The first Spanish region to approve new betting legislation
Even though there have been big announcements that the Spanish legislators will address the question of online gambling at a national level, the autonomous region of Aragon has decided to go solo and approve the new betting legislation which also contains provisions allowing online gambing.
2010 seemed to be a breaking point for the Spanish government which finally decided to address the question of national licensing and control regime for internet gambling; namely, late in 2010, the government debated draft bills, and then minister for the economy Elena Salgado came forward with an announcement that the drafting stage of a new regulatory regime has been largely fulfilled, adding the estimates that taxation from a legalized online gambling industry could fill the government coffers with another Euro 200 million per annum.

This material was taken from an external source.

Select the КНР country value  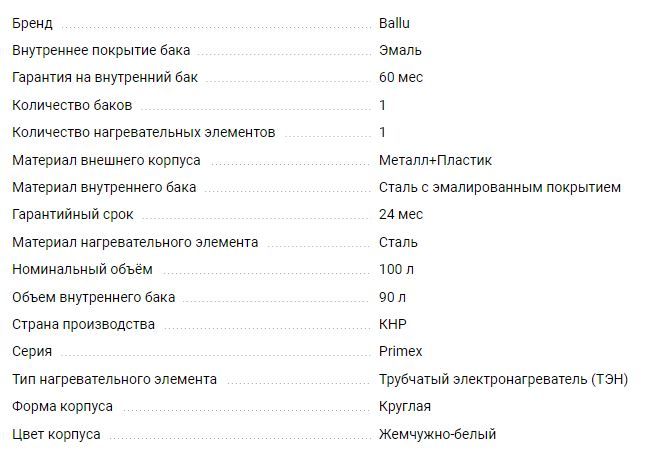(x=393, y=324)
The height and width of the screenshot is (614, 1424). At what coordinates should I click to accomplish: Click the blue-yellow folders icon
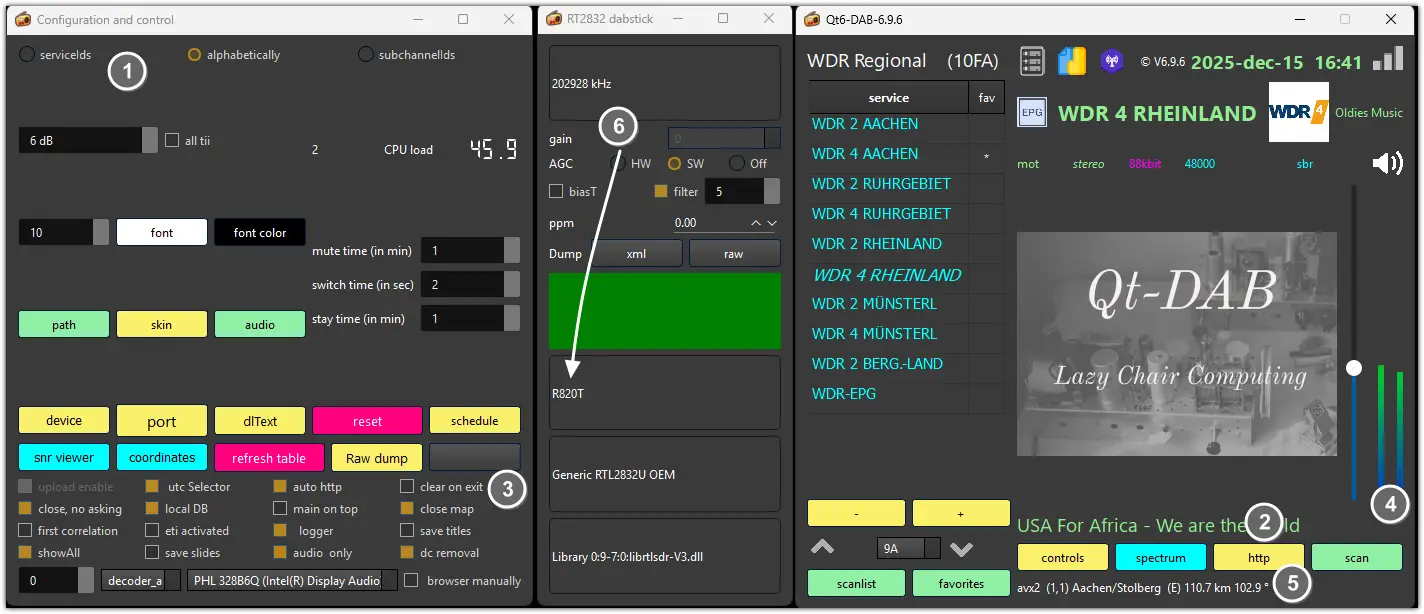1072,61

There seem to be two different taxation levels proposed by the bill – one for online sportsbetting business, and the other applying to general online gambling, including online poker and casino games. The general online gambling taxation has been based on gross gaming revenue, whereas the much more debated taxation of sportsbetting, suggested a flat 10 percent of turnover.
The whole debate about the sportsbetting taxation triggered warnings from trade associations and operators, that such a rate jeopardizes tens of millions in sponsorship and advertising Euros, and that it may also limit Spanish licensed operators’ competitiveness. In light of such development, trade associations like EGBA, the RGA and Spain's AEDAPI have all called for further consultation on the sports betting tax issue.
Apart from these differences, it is believed that the regulations will set up a controlling commission, prevent advertizing from unauthorized operators and introduce a prohibition for Spanish citizens to access unlicensed online casinos.
In addition, they will introduce severe fines for the unlicensed operators who access the market, but also try to protect Spanish licensees whilst staying within EU law, which still needs to pass the European Commission inspection. Also, it has been widely speculated that the state monopoly Loterias y Apuestas del Estado (LAE) will possibly be privatized soon.